LA POTENZA DI UNA VOCALE

“Il personale è politico” è una affermazione importante nata e diffusasi tra gli anni Sessanta e Settanta.

Tende, in generale, a sottolineare come vi sia una stretta continuità fra gli aspetti sociali di una condizione storica e quelli, apparentemente più limitati e indipendenti, che agiscono nella sfera dei rapporti privati e dei comportamenti conseguenti.

Non casualmente trovò terreno fertile nel momento della crescita dei Movimenti Studenteschi e, soprattutto, di quelli Femminili e Femministi.

La attenzione si spostava dal tradizionale terreno dello sfruttamento della forza lavoro e dalla conseguente lotta di classe a quello sofferenza sul piano dei rapporti interpersonali, con particolare riferimento al rapporto maschio – femmina.

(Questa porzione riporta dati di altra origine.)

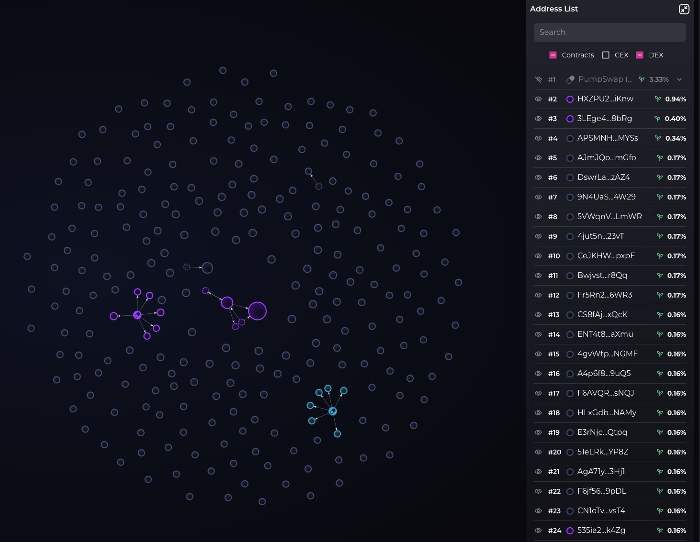This screenshot has width=700, height=542.
Task: Select the DswrLa...zAZ4 address row
Action: tap(610, 177)
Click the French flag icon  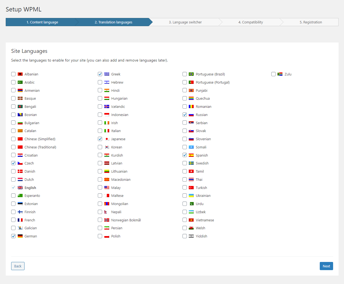pos(20,220)
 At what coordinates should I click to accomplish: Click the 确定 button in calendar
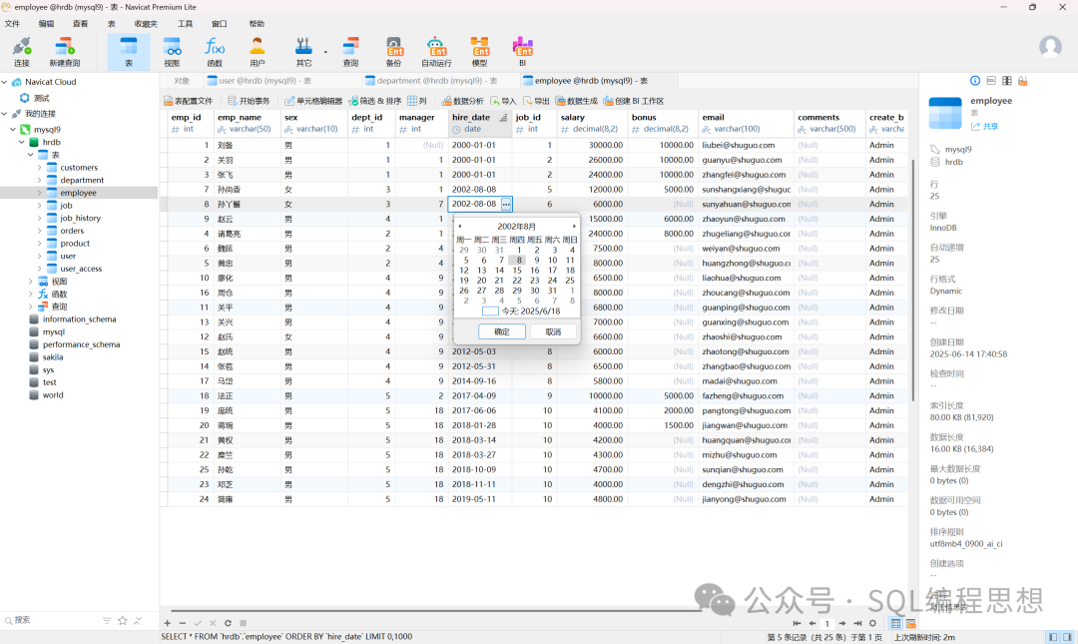coord(501,331)
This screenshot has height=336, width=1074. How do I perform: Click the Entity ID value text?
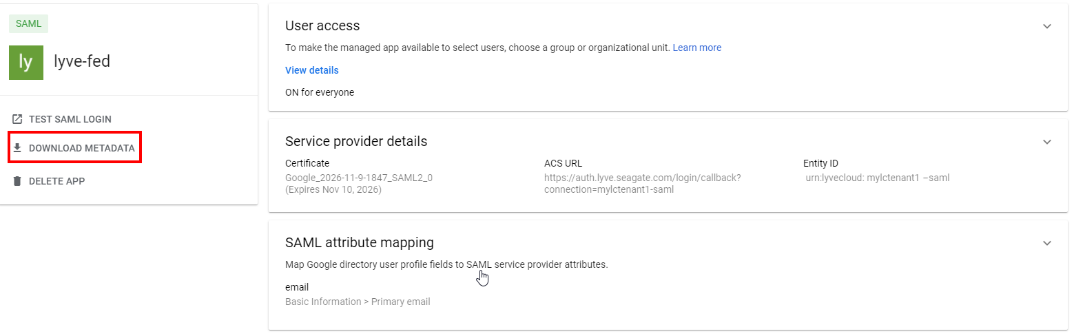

Si trattò di un cambiamento non da poco.

Costrinse la politica e le varie forme di rappresentanza a iniziare ad occuparsi anche di aspetti della esistenza che avevano scientemente sempre rimosso.

In particolare le forze di sinistra avevano un tradizionale punto di vista basato sulla illusione che, una volta ottenute democrazia e giustizia sociale, le altre questioni dolorose si sarebbero risolte progressivamente in bene.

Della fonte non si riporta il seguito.